Design Criteria To Fabricate Plasmonic Gold Nanomaterials For Surface-Enhanced Raman Scattering (Sers)-Based Biosensing

The discovery of noble metal plasmonic nanoparticles (PNPs) has introduced surface-enhanced Raman scattering (SERS) as a highly sensitive and specific bioanalytical technique with greater potential in point-of-need disease diagnosis. This Tutorial provides an overview of the principles governing a gold PNP-based biosensor design for sensitive and reliable SERS-based detection of disease biomarkers. First, we will highlight the optical transducer properties of PNPs, the principles of SERS, the benefits of SERS detection, and the modes of SERS for biomarker detection. The analytical performance (sensitivity and specificity) and the reliability (accuracy and reproducibility) of a SERS biosensor are mainly dictated by (i) the chemical and optical transducer properties of PNPs, (ii) the functional nano interface, where the interaction(s) between PNPs and target biomolecules take place, and (iii) SERS data acquisition and evaluation metrics. Maintaining a balance between SERS signal enhancement and reproducibility is critical for advancing the field deployment of SERS technologies.

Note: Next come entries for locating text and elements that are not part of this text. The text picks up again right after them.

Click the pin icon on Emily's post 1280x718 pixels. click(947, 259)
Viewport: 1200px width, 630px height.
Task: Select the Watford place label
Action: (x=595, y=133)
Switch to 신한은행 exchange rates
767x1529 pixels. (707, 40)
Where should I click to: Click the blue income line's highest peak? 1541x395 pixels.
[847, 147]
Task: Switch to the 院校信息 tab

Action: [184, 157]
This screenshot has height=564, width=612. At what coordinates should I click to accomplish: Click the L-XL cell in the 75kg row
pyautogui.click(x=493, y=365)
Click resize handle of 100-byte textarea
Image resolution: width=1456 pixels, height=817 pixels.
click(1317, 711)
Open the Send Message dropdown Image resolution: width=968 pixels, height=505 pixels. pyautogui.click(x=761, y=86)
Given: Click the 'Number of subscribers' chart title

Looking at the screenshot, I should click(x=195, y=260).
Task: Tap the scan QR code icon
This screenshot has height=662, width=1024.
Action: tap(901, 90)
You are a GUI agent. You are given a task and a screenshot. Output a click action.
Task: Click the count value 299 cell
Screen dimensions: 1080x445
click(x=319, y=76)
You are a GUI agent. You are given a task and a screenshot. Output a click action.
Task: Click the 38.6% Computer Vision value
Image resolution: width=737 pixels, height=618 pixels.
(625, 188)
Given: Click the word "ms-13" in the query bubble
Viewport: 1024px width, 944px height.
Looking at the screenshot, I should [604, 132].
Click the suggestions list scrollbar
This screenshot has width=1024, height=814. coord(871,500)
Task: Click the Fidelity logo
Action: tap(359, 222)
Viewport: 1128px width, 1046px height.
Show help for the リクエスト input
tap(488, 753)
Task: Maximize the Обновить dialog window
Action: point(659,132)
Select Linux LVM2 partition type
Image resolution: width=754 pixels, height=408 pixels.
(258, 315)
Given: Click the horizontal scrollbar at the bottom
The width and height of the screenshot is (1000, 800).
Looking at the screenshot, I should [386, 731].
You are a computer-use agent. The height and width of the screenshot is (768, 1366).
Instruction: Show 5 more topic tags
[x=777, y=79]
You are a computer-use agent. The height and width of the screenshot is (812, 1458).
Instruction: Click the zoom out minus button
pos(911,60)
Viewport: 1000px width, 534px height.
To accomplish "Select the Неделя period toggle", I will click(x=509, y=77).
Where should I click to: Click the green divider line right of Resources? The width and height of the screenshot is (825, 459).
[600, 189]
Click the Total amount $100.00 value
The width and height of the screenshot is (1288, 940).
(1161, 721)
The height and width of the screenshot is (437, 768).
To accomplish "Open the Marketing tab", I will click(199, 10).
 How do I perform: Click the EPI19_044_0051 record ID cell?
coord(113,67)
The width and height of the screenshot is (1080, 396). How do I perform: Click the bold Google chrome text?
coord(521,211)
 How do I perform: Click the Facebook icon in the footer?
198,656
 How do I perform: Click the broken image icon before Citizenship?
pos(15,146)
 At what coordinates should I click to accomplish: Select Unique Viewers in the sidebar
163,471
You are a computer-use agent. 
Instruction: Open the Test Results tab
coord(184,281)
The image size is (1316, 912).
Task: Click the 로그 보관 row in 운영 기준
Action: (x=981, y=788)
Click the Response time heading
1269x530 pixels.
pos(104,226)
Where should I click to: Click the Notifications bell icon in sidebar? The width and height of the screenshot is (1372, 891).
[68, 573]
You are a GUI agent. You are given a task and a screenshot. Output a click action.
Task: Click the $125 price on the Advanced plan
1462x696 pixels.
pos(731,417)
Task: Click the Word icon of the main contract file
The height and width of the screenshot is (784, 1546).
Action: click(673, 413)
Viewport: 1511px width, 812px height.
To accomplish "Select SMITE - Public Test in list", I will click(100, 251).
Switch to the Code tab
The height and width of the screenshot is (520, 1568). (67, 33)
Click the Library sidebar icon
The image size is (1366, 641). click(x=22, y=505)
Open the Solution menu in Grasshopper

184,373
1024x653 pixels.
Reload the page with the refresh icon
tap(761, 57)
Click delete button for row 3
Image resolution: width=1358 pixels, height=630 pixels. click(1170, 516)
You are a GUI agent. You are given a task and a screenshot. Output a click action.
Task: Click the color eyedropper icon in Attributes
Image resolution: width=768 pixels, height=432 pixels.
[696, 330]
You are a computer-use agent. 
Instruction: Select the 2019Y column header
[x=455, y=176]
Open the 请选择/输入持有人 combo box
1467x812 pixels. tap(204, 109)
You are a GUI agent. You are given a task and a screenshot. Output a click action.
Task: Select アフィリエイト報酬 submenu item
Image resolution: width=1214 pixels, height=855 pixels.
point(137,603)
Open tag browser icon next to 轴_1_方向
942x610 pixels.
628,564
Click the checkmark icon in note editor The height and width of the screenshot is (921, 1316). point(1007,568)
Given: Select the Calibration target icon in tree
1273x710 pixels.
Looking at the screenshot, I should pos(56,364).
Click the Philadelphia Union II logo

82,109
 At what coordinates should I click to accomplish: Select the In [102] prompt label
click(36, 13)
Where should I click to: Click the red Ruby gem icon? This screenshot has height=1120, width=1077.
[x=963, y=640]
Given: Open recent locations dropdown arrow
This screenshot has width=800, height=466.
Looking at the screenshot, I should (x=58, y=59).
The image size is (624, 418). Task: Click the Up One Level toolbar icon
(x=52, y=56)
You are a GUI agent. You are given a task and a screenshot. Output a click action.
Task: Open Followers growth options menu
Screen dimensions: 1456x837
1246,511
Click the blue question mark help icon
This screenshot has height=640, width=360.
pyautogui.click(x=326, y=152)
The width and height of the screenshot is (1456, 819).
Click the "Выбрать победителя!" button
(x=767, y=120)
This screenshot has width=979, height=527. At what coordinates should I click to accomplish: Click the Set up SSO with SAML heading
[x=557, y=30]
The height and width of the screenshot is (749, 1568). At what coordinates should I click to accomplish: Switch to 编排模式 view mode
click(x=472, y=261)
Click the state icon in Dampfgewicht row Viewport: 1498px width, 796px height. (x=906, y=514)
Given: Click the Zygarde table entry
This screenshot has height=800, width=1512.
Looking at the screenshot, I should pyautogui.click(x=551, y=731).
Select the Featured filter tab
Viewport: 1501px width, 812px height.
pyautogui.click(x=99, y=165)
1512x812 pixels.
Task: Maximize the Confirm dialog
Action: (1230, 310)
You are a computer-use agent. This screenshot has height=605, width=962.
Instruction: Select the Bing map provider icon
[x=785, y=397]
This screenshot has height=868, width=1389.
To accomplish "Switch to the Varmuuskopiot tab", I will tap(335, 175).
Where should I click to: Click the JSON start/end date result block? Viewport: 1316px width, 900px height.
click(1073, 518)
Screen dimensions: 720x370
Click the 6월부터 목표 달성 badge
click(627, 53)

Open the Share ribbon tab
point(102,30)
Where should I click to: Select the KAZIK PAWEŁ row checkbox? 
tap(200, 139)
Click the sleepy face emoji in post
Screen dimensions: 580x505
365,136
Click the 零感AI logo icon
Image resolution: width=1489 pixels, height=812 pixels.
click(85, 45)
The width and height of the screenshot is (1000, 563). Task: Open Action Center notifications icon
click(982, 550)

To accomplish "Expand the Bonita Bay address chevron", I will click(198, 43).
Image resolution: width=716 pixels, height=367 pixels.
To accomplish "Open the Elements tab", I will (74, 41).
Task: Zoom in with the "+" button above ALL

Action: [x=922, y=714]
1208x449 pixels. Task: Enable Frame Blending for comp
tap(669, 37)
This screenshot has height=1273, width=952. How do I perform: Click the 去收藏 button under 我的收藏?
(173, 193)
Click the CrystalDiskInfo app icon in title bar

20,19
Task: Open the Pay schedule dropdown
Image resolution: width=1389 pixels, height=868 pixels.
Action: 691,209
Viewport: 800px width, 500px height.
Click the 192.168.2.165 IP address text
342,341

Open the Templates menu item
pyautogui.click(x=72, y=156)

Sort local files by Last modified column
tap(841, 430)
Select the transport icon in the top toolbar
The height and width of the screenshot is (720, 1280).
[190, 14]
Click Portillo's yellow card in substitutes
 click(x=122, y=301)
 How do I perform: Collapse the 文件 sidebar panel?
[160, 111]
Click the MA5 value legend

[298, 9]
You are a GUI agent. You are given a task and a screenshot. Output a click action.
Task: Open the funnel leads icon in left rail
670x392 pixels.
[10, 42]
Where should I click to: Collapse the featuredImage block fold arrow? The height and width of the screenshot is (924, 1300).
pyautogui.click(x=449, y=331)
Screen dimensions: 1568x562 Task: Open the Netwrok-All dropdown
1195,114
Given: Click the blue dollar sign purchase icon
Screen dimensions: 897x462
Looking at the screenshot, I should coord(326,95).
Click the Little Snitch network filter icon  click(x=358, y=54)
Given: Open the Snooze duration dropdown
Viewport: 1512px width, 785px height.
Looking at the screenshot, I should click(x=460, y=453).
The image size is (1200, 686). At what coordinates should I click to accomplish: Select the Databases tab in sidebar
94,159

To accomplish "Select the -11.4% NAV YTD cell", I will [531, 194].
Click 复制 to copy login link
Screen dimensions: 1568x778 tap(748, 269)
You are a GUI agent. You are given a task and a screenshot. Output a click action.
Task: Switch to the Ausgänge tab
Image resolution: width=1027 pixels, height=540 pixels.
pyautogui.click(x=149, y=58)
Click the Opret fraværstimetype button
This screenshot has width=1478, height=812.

However, the reproducibility of SERS biosensors is often overlooked in lieu of the assay sensitivity. Consequently, next, we will discuss the systematic optimization strategies for fabricating gold PNPs as SERS substrates and designing their functional interface to design SERS biosensors with sufficient sensitivity, specificity, and reproducibility. We will highlight the choice of PNPs and their integration into biosensing platforms depending on the mode of SERS detection. Last, we will discuss the SERS data acquisition and performance evaluation as an integral part of the SERS biosensors development workflow.